Condition :\(\left|x+2\right|\ge0\Rightarrow2x-1\ge0\Rightarrow x\ge\dfrac{1}{2}\)

1^st case : \(x+2\ge0\Leftrightarrow x\ge-2\),then :

\(x+2=2x-1\Leftrightarrow2x-x=2+1\Leftrightarrow x=3\) (satisfied)

2^nd case : \(x+2< 0\Leftrightarrow x< -2\),then :

\(-x-2=2x-1\Leftrightarrow2x+x=-2+1\Leftrightarrow3x=-1\Leftrightarrow x=-\dfrac{1}{3}\)

                                                                                                (absurd)

Tran Kim Anh,you copied my style,right ?

We have |x+2| = 2x -1 \(\Rightarrow\) 2x - 1 \(\ge\) 0 \(\Rightarrow\) x \(\ge\)\(\dfrac{1}{2}\)
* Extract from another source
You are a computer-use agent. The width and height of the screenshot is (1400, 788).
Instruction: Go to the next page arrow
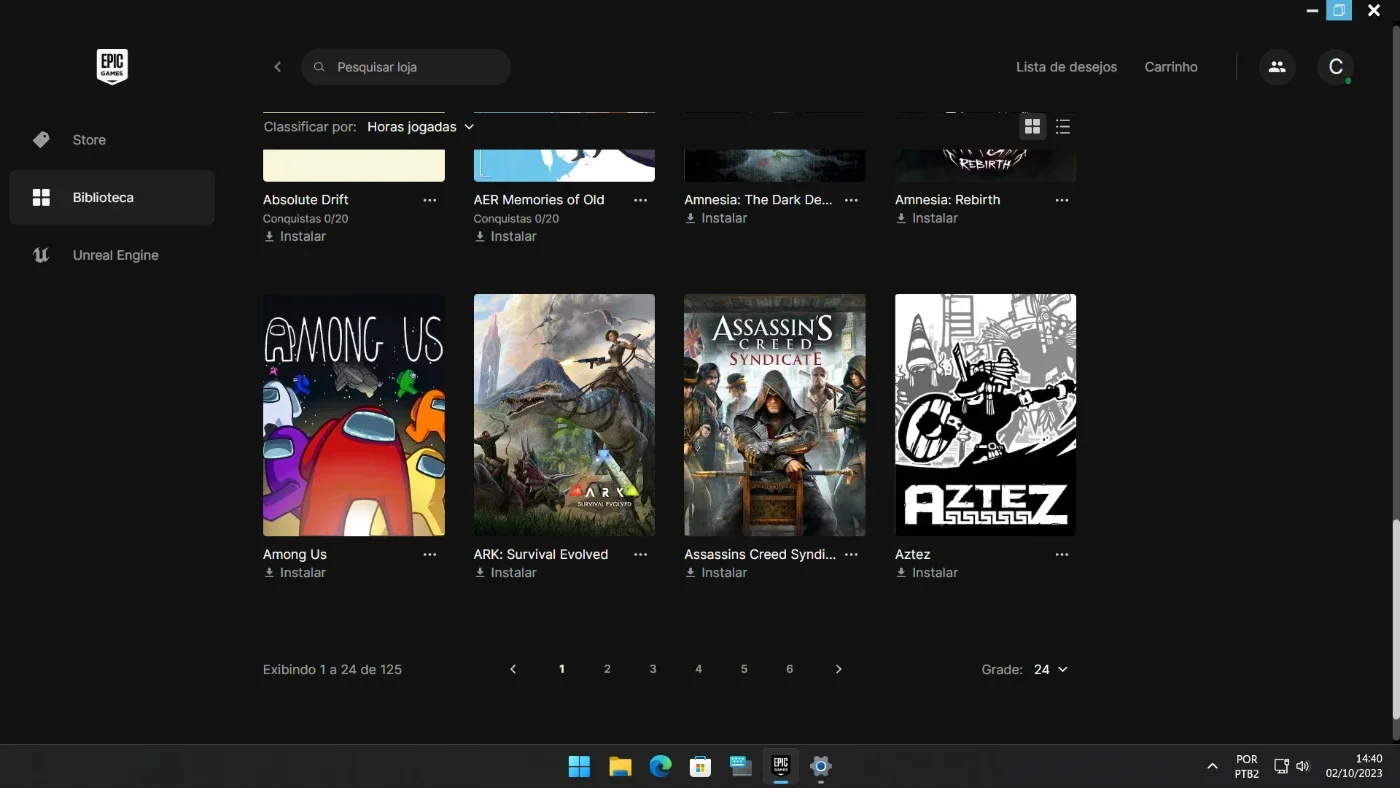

1\(^{st}\)case: x \(\ge\) 0 \(\Rightarrow\)|x+2| = x+2 \(\Rightarrow\)x + 2 = 2x -1 \(\Rightarrow\)  x = 3 (satisfied)

2\(^{nd}\)case: x < 0 \(\Rightarrow\) |x+2| = - (x+2) \(\Rightarrow\)-x -2 = 2x - 1\(\Rightarrow\)x = \(\dfrac{-1}{3}\)(absurd)

Hence, x = 3.